There is a way that saves more lives by practising what is so poorly labelled #NVC - nonviolent communication. With roots including the Indian Cultural Inheritance exemplified by Gandhi of ahimsa (non-harm) and the masterly recognition and development of the emotional intelligence of “needs consciousness”, please don’t mistake nonviolence for “being nice”. (On request I’ll send you the link to 180(?) ways to protest nonviolently). So, now we’ve established that nonviolent communication (often called “compassionate communication” or similar) is not the “nice”, in the pejorative sense of that word, thing you imagine it to be, please invest an hour at least in finding what has been one of the two most valuable discoveries of my life. As I continue to attempt to channel Marshall Rosenberg (who founded I gain in confidence to truly hold anyone (& especially myself on the political stageto account. What opens up, especially once others come on board, is the transformative possibilities of creating solutions where there were apparently incompatible agendas:
P.S. I’m working on bringing into being a book called “The Myth of The Evil Tory”.Chapter 1 has this provisional title!: How the BBC ran with the Hastings Labour Candidate’s misrepresentation of what the Conservative Candidate had said on disability and the minimum wage.

Here’s the playlist of 5th December 2019 Hustings onwards

1 comment:

Maybrick44 said...

I think it is is HIGH time someone in academia said something like this!

I feel you are both correct and brave to highlight the wghat I call 'traditional weaknesses' of The Labour and Conservative Parties.

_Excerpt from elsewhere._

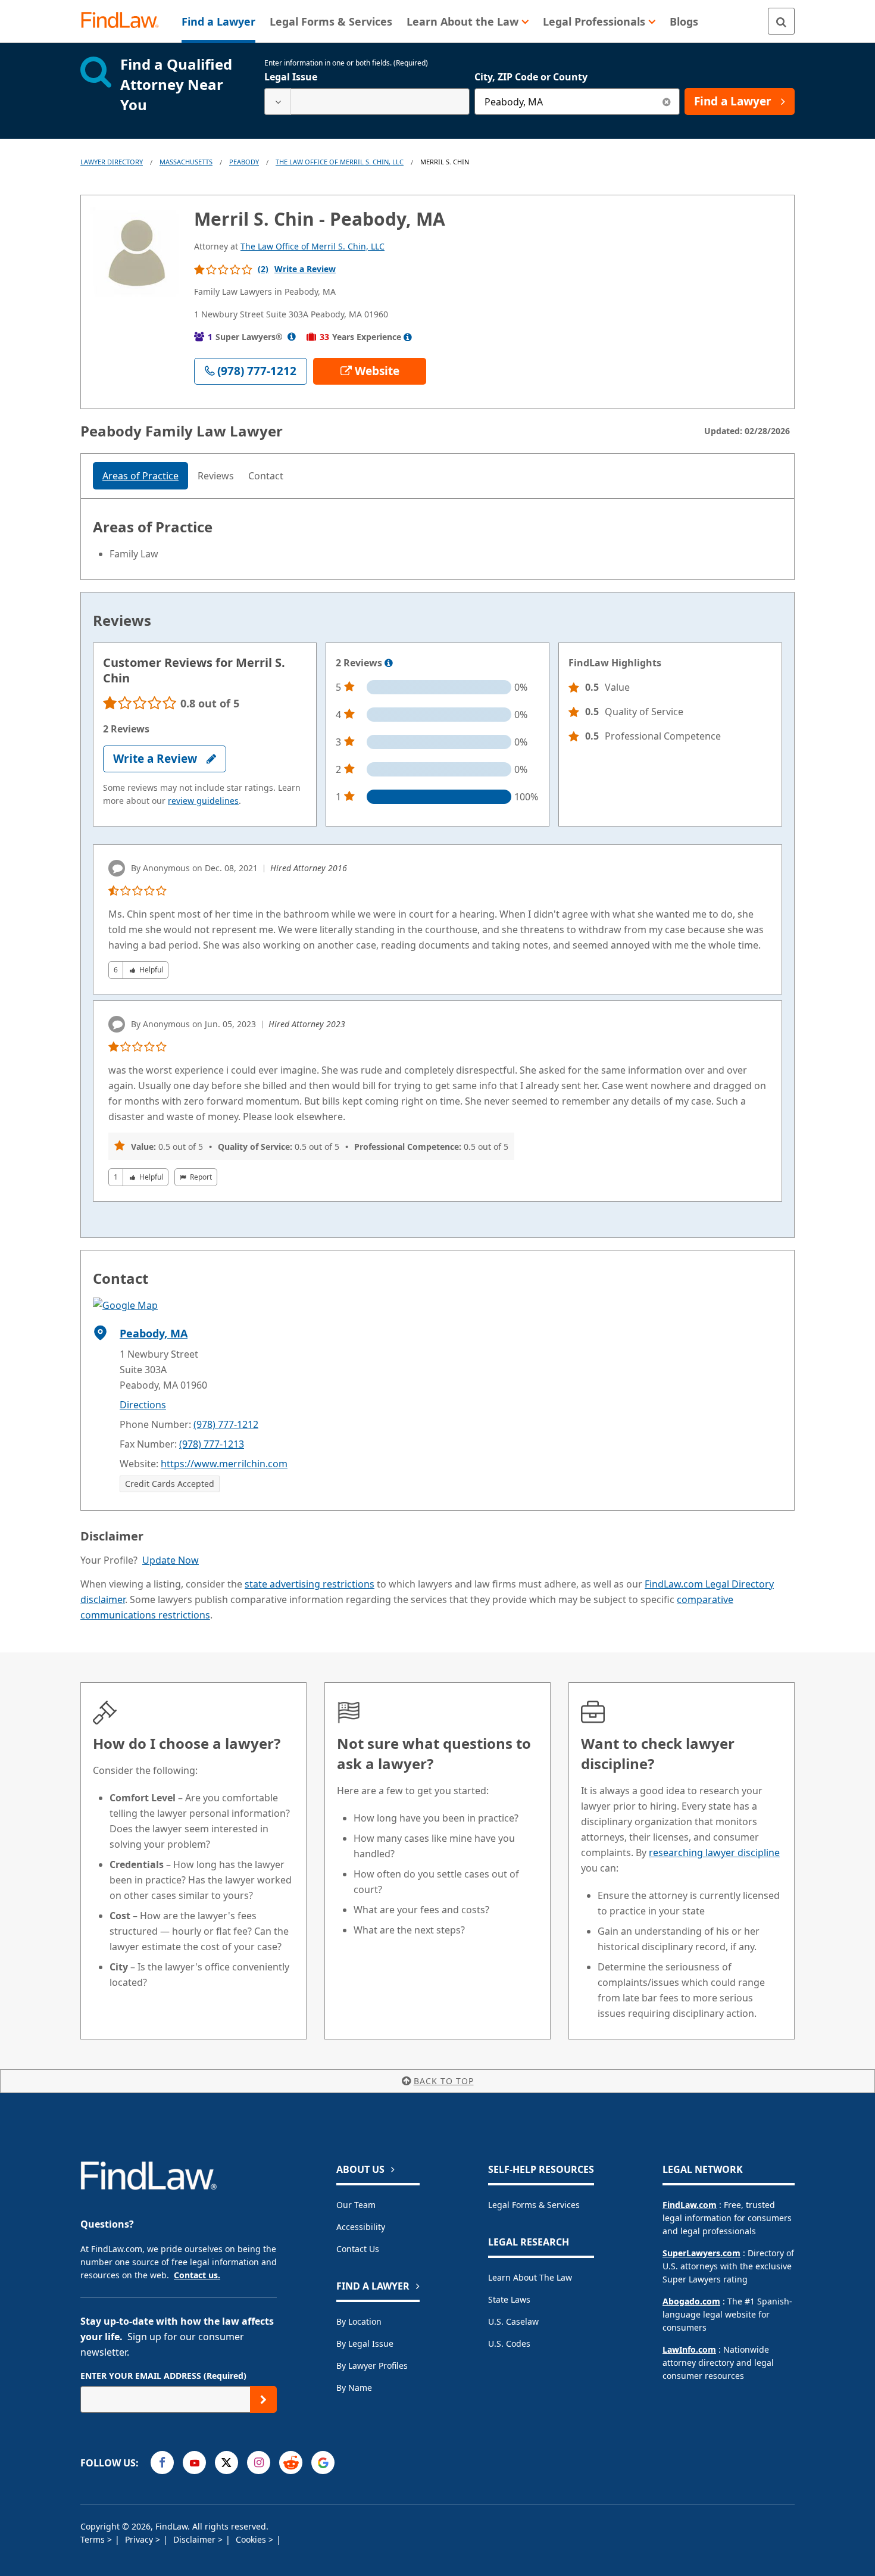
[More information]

I do not for a moment think that Tory party members are evil nor do I think them uncaring. With Tories it os more about failing to understand that not everyone in the world is cut out for either 'making their own way in the world' or 'running a business'. Those who fall into either category appear to them to be lazy or 'workshy' but in reality it is simoply a case of round peg - square hole! Entreprenuers always take the attitude 'If I can do it so can you!' But this is to underestimate their talents and overestimate others!
We are all good at some things and LOUSY at others - try putting Boris on stage at The Albert Hall and getting him to sing Nessun Dorma, for example! What Boris? You don't want to do that! well, I CAN so you just can't be bothered!

See what I mean?

Equally, The Labour Party always seem to think that those who do well for themselves should support all and sundry - regardless of whether they are deserving or not. It is a fact, sadly that many people make bad choices and some - not all- do end up at the bottom because of those choices. Of course we should all try to help people like that to re-build their lives and get back on the right track but any support we give HAS to come with a commitment from that person to make an effort to change. It simply is not fair to expect people who are rich to just keep on 'bailing everyone out'. If (as many of these people have) they have worked 80plus hours a week for years to get where they are and become better off because of that then why shouldn't they be better off than most?

What I am trying to say is that there has to be a balance that takes in caring/sharing and the carrot of hard work/ and life advancement. No-one can do everything, which is why we all need each other - we as a society just need to find ways of appreciating what it is each one of us does more and not always thinking of a persons contribution in terms of money.

The only way forward to achieve this is by the 'kinder politics' you put forward Paul. Honest communication designed to resolve issues for the benefit of all and not just the political aims of one party or another.